图8 接种量对发酵酶活和菌体量的影响Fig.8 Effects of inoculum size on levansucrase production and biomass
2.3.4 装液量 摇瓶装液量的变化反映了溶氧水平的高低,枯草芽孢杆菌是好氧菌,因此发酵过程中充足的氧气供给十分重要。在固定摇床转速200 r/min 下,考察了250 mL 三角瓶和500 mL 三角瓶不同装液量情况下对枯草芽孢杆菌生长的影响,结果如图9、图10 所示,发酵酶活和菌体量均随着装液量的增加而降低。
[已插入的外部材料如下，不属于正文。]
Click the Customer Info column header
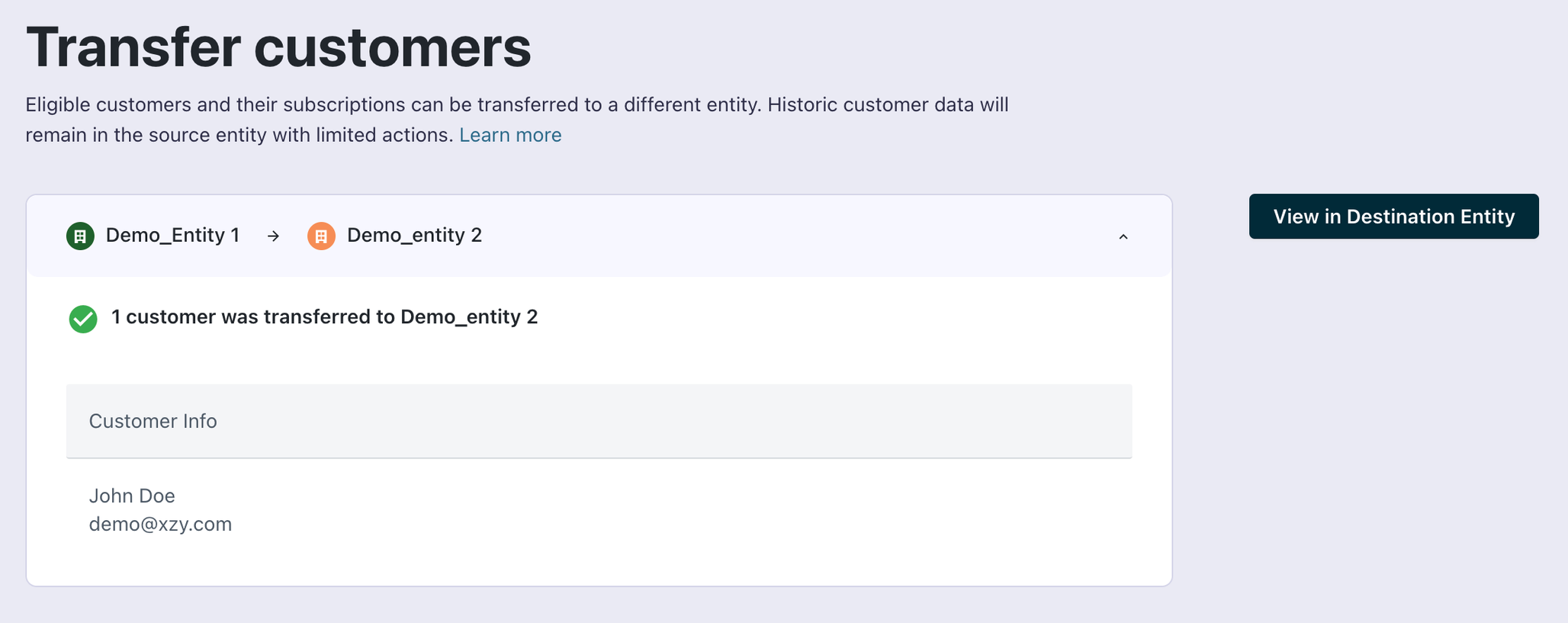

相同装液量条件下,使用的三角瓶体积越大,发酵酶活越高。可以发现充足的供氧对菌体生长和产酶都有提高作用。
图9 装液量对发酵酶活的影响Fig.9 Effects of culture volume on levansucrase production
图10 装液量对菌体量的影响Fig.10 Effects of culture volume on biomass
2.3.5 发酵时间 采用以上所有优化过的条件,进行摇瓶连续发酵培养,每隔一段时间取样测定湿菌体重、发酵酶活,结果如图11 所示。从图中可以看出,在3 h 后菌体生长进入对数期,15 h 后达到平台期,21 h 湿菌质量浓度达到最大值29.6 mg/mL,之后逐渐降低。发酵酶活在发酵4 h 以后开始逐渐升高,在9~18h 期间升高速率最快,18 h 发酵酶活达最大值108.34 U/mL。18 h 以后酶活开始降低,分析原因主要是由于菌体开始凋亡,胞内的蛋白酶被释放出来,降解自身原有蛋白的同时也将果聚糖蔗糖酶蛋白分解了。
图11 发酵时间对发酵酶活和菌体量的影响Fig.11 Effects of fermentation time on levansucrase production and biomass
将来源于肠膜明串珠菌 Leuconostoc mesenteroides B-512 FMC 的果聚糖蔗糖酶基因克隆并构建了3 种不同启动子组合的质粒,分别导入枯草芽孢杆菌WB600 和1A751 后,经过发酵比较酶活,确定了WB-PH 的发酵酶活最高。将WB-PH的发酵条件进行单因素实验优化,确定了发酵培养基配方为:20 g/L 葡萄糖,20 g/L 大豆蛋白胨;培养条件为:接种量1%,装液量5%(V∶V),发酵周期18 h,培养温度37℃,摇床转速200 r/min。在该培养条件下产果聚糖蔗糖酶的发酵酶活最高可达108.34 U/mL,约为优化前的25.92 倍,为下一步利用果聚糖蔗糖酶以蔗糖和乳糖为底物高效合成低聚乳果糖提供了基础。